### DATA SHOWN:
>>>

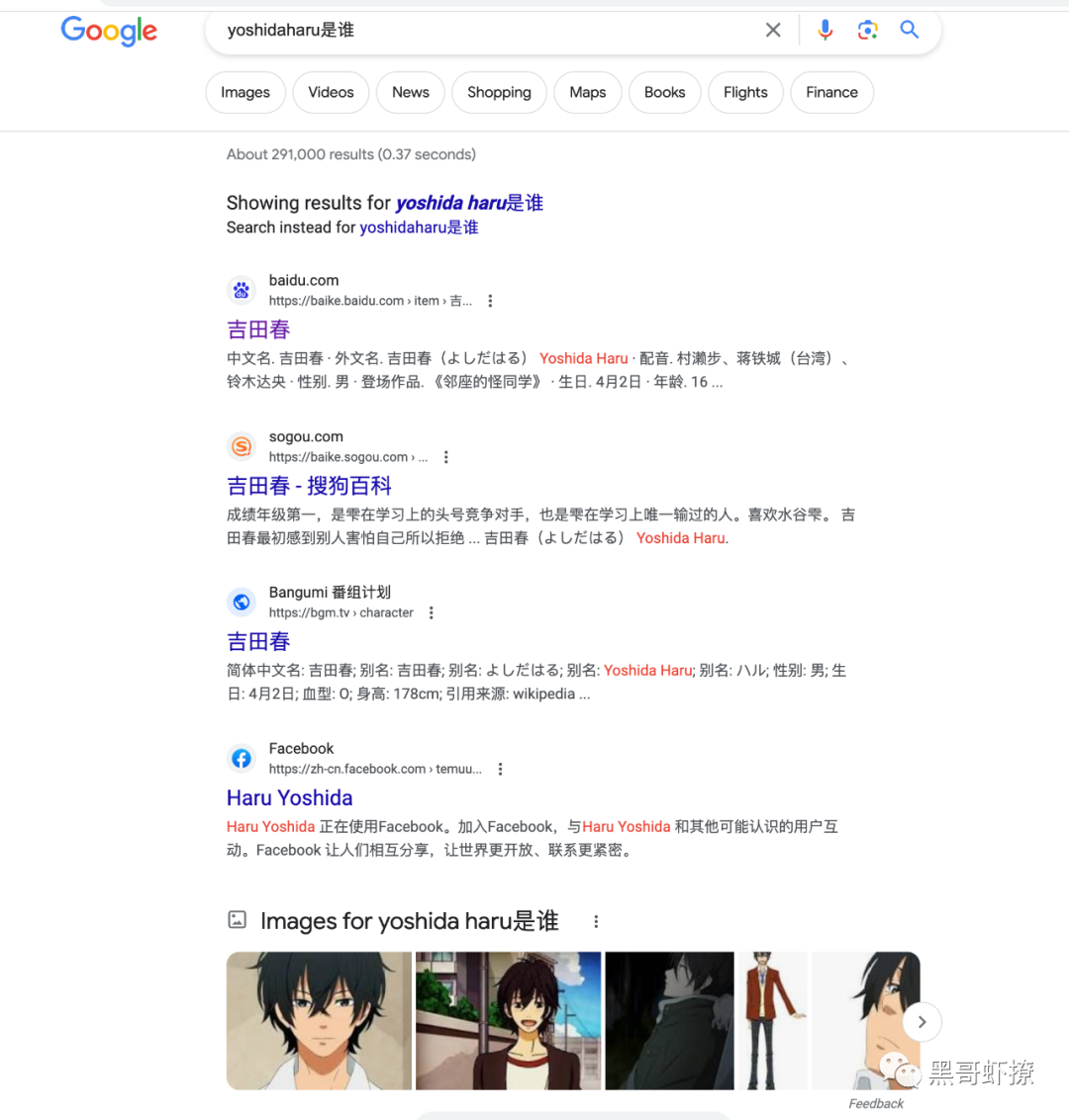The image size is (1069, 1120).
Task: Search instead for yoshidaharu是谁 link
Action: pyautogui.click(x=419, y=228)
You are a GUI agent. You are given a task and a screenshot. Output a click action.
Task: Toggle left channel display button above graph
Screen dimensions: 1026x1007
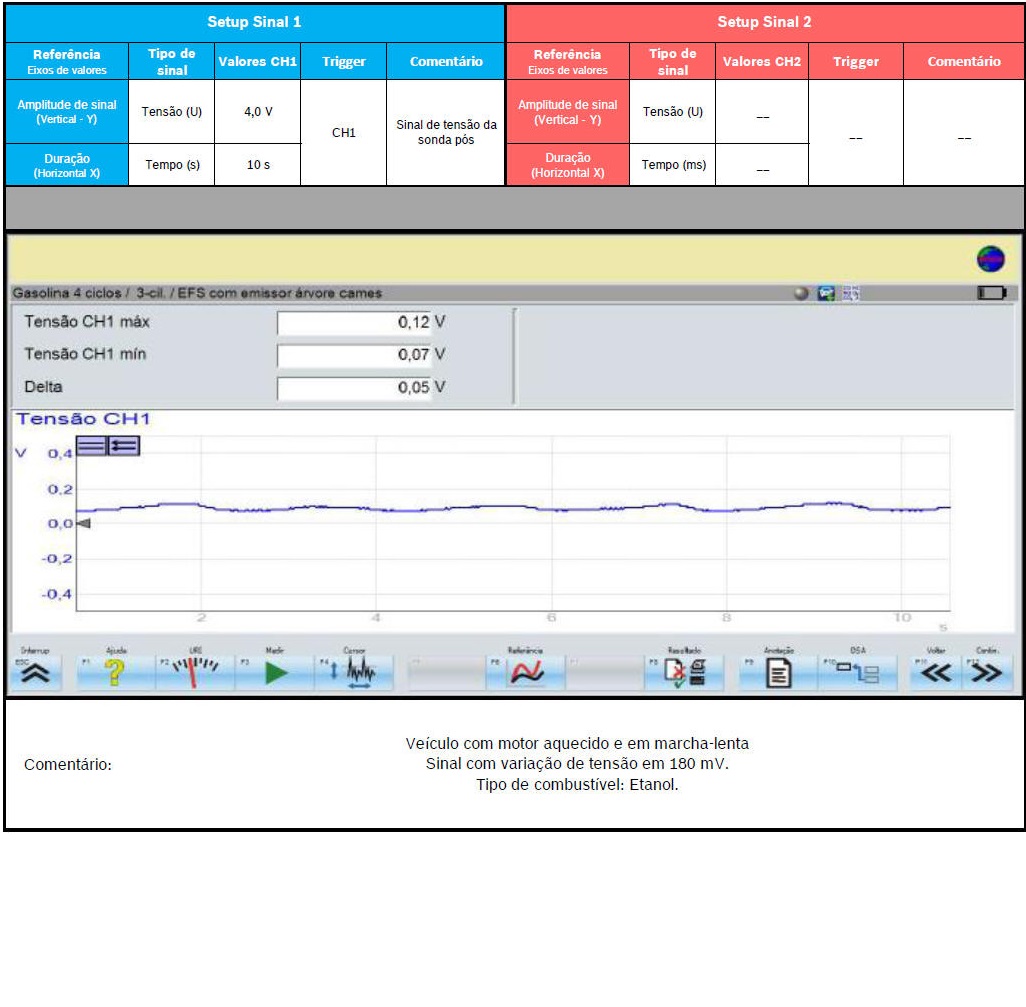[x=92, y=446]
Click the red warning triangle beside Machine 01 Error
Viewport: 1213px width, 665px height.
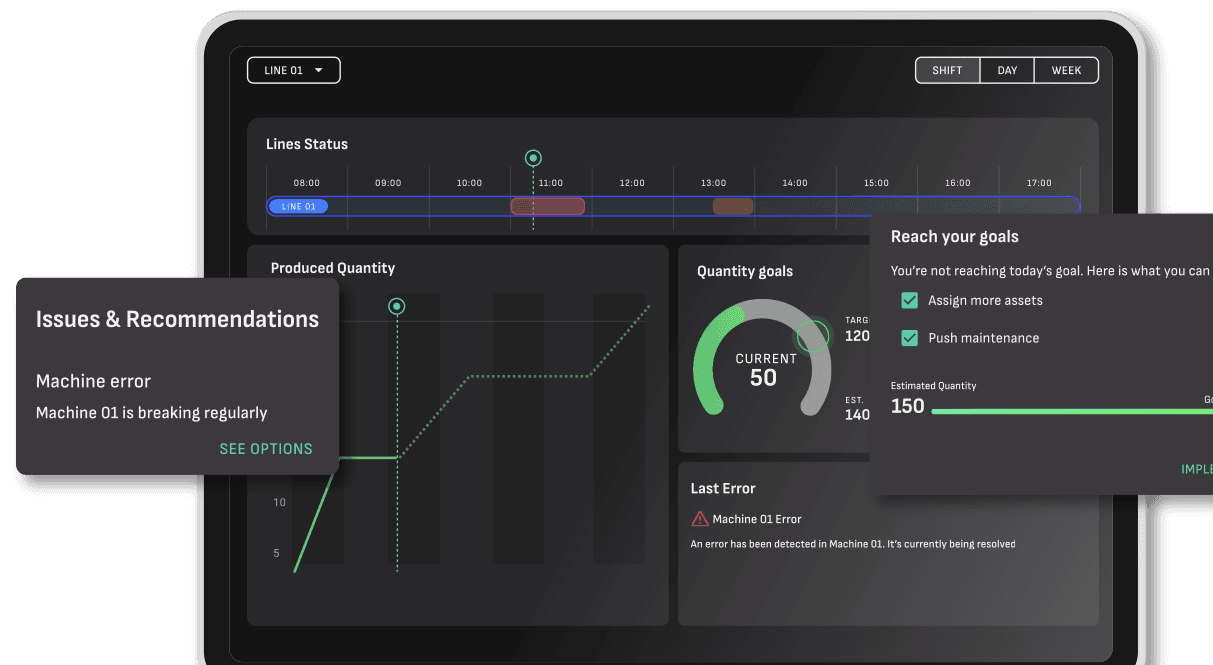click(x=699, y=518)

<<<

### WHAT IS EXPECTED:
Begin the copy at the line containing "You are a GUI" and end it at the last line of the records; transcribe exactly and exclude pictures.

### WRITTEN RESPONSE:
You are a GUI agent. You are given a task and a screenshot. Output a click action.
Task: Toggle left channel display button above graph
Screen dimensions: 1026x1007
[x=92, y=446]
Click the red warning triangle beside Machine 01 Error
Viewport: 1213px width, 665px height.
click(x=699, y=518)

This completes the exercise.